▶ **WHAT TO DO**
Stop after the line containing "Task: Select the Tiến hóa tab"; retype every line of the data before it exactly, starting from the first.

Saved data entries:

----------

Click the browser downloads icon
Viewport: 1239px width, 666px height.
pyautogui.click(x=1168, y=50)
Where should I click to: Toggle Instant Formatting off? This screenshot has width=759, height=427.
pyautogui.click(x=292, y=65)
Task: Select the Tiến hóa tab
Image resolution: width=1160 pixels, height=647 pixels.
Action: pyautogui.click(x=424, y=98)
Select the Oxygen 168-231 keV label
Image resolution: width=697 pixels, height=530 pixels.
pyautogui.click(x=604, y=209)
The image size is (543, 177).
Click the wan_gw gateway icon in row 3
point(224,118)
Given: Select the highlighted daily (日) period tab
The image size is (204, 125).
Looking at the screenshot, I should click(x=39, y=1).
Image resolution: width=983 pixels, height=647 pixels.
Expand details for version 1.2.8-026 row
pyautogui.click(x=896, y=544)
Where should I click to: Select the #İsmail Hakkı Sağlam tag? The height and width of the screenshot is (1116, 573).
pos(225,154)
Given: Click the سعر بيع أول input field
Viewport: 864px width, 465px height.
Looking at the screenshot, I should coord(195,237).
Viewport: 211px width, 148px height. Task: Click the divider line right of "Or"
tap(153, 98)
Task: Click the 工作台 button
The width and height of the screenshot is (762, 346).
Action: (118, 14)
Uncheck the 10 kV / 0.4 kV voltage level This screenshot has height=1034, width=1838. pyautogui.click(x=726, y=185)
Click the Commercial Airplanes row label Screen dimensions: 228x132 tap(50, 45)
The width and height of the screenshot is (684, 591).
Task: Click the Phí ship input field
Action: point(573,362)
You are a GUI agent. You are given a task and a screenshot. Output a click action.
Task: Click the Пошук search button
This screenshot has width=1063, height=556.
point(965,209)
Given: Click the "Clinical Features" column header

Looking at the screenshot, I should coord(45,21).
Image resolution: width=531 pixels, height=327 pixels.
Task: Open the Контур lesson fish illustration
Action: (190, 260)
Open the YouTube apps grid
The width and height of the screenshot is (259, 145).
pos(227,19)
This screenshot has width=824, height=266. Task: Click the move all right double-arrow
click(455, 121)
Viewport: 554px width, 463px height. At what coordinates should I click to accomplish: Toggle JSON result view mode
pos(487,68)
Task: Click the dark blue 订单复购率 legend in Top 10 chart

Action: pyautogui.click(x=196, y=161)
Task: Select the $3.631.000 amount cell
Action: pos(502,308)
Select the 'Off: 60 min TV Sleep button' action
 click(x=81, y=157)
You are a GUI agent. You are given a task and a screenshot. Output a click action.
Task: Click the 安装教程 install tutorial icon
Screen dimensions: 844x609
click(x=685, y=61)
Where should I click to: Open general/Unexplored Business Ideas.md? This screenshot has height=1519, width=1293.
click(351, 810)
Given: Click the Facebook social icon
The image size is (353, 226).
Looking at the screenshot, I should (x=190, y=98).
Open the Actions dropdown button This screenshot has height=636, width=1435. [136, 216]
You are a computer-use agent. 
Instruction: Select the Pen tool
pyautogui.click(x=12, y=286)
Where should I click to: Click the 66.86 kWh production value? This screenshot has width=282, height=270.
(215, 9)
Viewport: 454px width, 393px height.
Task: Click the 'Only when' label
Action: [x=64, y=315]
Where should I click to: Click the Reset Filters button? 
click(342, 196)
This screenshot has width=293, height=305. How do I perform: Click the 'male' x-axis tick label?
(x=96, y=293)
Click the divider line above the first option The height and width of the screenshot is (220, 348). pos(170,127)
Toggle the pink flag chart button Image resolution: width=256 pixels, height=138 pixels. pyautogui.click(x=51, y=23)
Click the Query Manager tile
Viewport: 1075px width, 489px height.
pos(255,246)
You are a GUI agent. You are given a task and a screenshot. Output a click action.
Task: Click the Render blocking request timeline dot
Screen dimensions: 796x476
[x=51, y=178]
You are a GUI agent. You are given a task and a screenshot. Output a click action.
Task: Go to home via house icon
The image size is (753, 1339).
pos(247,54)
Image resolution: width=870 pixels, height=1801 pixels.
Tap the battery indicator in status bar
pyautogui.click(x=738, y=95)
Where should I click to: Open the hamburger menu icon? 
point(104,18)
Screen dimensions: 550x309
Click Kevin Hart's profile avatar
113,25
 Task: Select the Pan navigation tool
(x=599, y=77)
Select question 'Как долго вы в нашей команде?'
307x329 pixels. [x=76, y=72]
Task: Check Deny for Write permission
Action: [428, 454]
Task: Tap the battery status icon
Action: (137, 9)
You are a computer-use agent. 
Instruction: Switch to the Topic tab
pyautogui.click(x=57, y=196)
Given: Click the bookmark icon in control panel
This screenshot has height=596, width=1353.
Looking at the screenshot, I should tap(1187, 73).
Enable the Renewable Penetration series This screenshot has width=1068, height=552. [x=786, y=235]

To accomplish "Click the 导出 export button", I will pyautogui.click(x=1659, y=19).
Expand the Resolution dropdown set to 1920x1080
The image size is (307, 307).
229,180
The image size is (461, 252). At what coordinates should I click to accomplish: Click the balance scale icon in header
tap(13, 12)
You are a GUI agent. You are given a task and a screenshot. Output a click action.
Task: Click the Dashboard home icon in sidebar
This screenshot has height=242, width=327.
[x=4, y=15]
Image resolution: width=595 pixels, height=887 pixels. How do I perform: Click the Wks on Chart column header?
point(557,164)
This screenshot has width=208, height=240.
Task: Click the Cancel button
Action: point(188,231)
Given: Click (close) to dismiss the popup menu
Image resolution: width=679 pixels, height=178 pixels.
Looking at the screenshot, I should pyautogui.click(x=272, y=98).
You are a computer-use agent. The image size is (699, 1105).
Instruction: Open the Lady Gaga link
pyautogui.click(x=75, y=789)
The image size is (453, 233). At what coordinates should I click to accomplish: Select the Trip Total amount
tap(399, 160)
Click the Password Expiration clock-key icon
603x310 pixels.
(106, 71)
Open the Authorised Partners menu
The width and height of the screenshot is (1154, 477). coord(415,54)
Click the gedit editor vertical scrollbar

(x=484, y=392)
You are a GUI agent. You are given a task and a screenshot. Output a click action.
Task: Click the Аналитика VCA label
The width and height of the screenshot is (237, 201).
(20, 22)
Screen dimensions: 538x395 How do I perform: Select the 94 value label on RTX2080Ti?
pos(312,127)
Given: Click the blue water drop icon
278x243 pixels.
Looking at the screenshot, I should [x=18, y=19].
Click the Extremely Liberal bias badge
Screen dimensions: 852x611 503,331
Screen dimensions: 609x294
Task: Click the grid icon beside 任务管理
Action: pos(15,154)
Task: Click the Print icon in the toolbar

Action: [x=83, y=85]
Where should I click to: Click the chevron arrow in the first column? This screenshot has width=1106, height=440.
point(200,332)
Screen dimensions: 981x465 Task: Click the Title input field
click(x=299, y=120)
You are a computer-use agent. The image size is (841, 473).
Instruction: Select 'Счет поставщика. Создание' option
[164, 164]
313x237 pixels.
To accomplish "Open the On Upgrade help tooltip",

----------

▶ **FINISHED TASK**
Click the browser downloads icon
Viewport: 1239px width, 666px height.
pyautogui.click(x=1168, y=50)
Where should I click to: Toggle Instant Formatting off? This screenshot has width=759, height=427.
pyautogui.click(x=292, y=65)
Task: Select the Tiến hóa tab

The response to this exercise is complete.